■ **Problem statement**: Print exactly, and only, the lines from the one that has "Open the Blogs header title" through the end of the material below, with both ends included and the pictures omitted.
──────── Records for the exercise
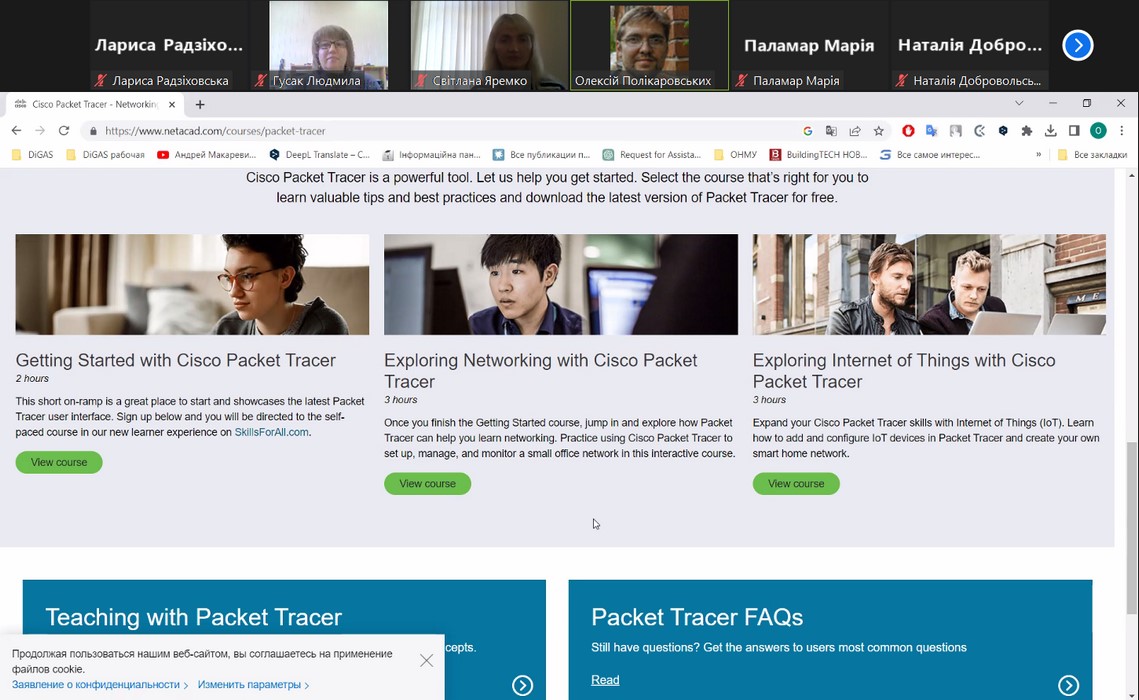This screenshot has height=700, width=1139.
Task: Select Олексій Полікаровських video thumbnail
Action: [649, 45]
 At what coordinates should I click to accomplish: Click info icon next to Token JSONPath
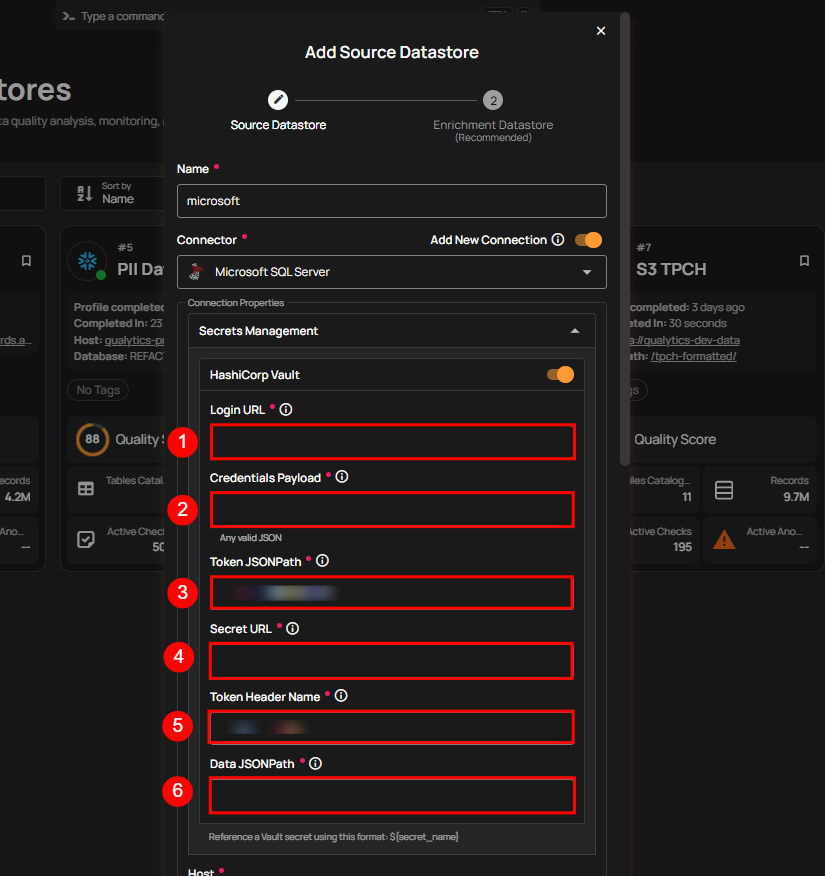pos(322,562)
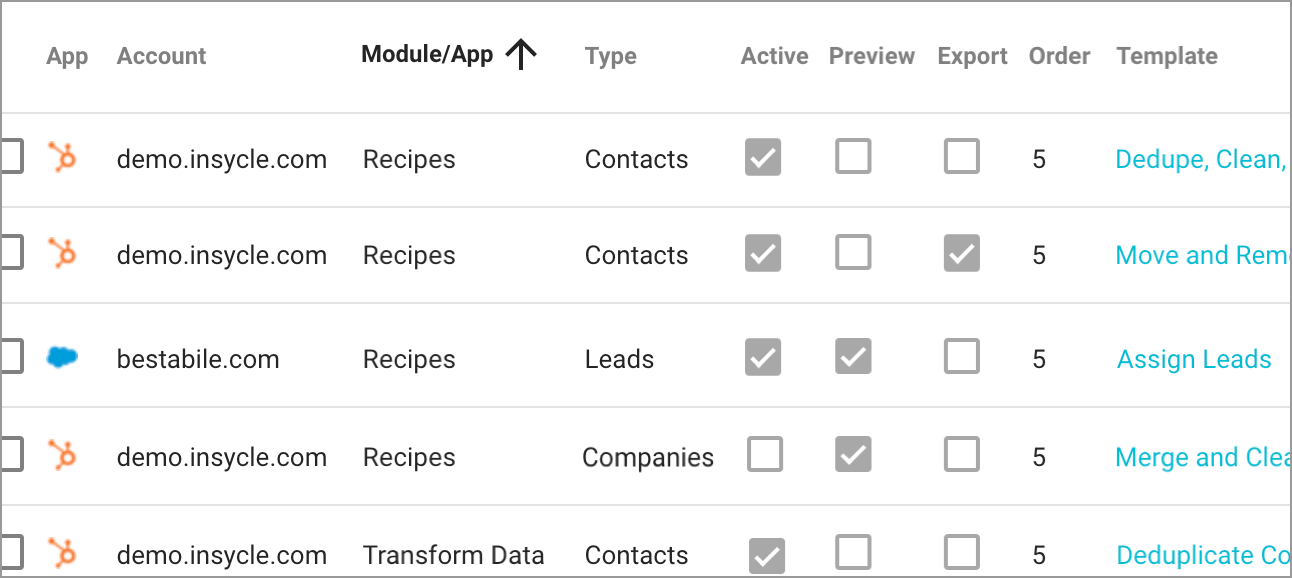Click the Account column header
1292x578 pixels.
[161, 56]
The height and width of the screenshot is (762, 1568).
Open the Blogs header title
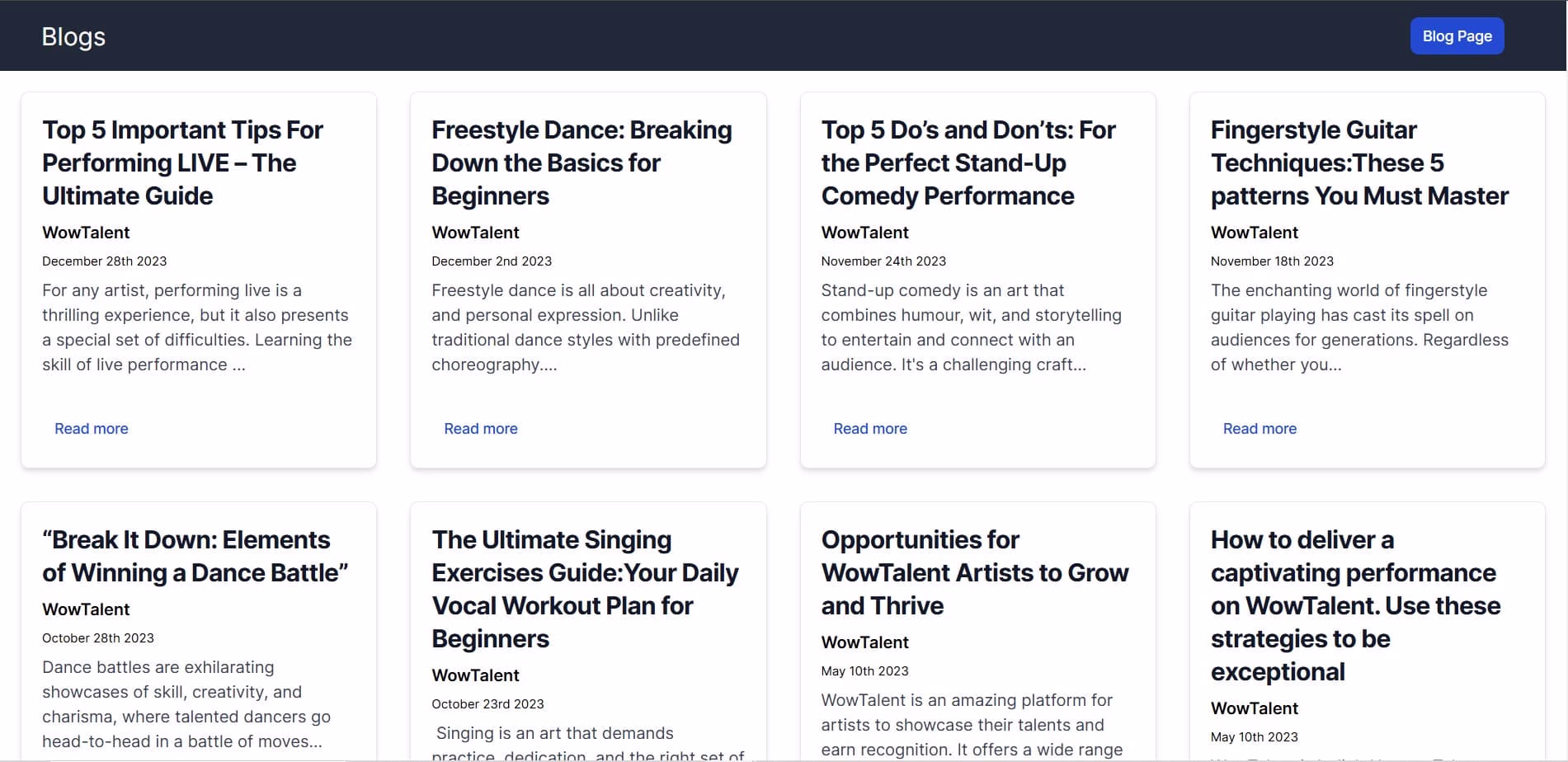click(x=73, y=37)
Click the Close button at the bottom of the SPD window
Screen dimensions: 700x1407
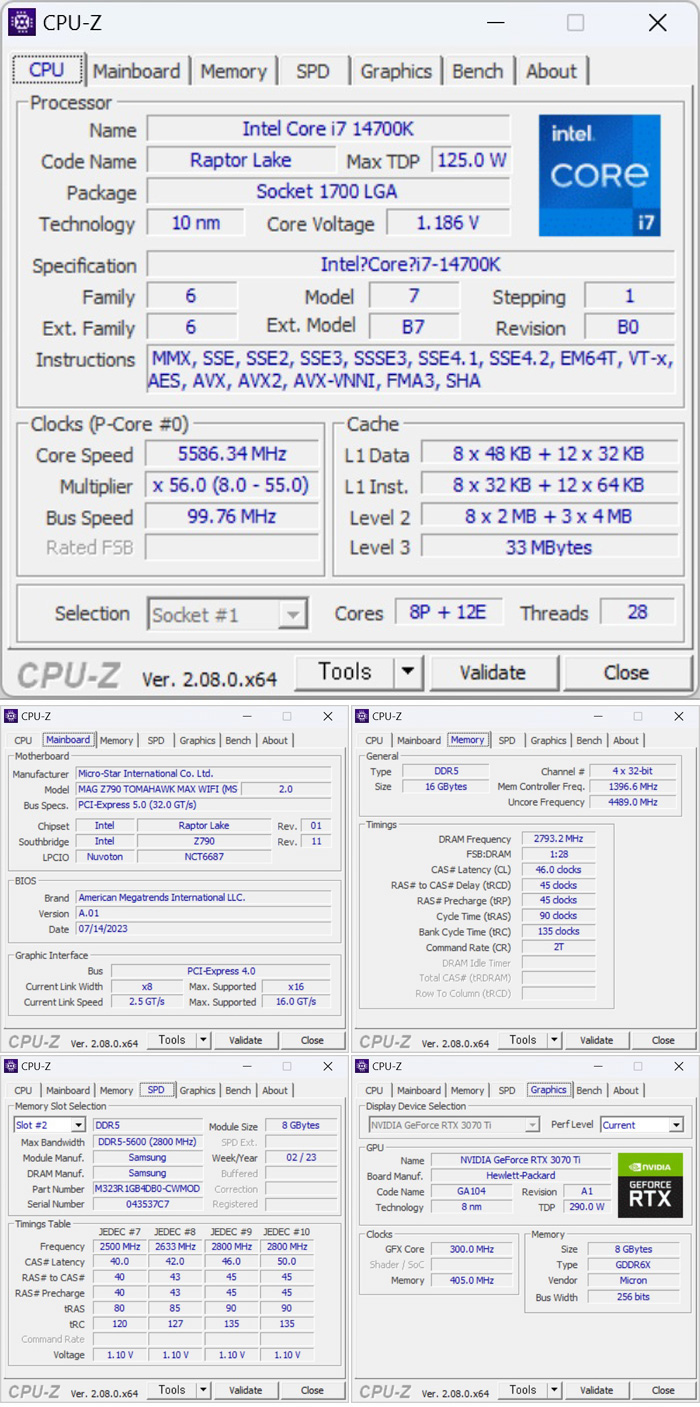pyautogui.click(x=312, y=1390)
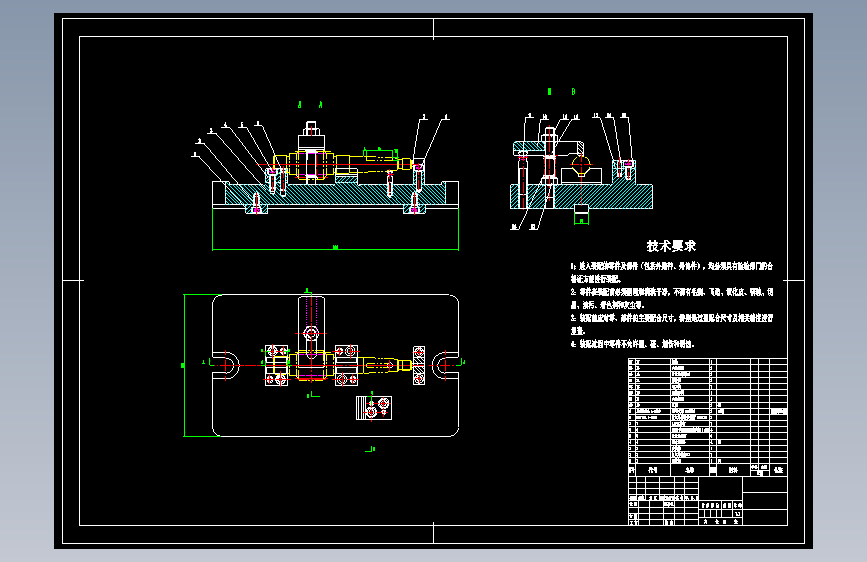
────────────────
■ **Written answer**:
Open the Blogs header title
click(x=73, y=37)
Click the Close button at the bottom of the SPD window
Screen dimensions: 700x1407
pyautogui.click(x=312, y=1390)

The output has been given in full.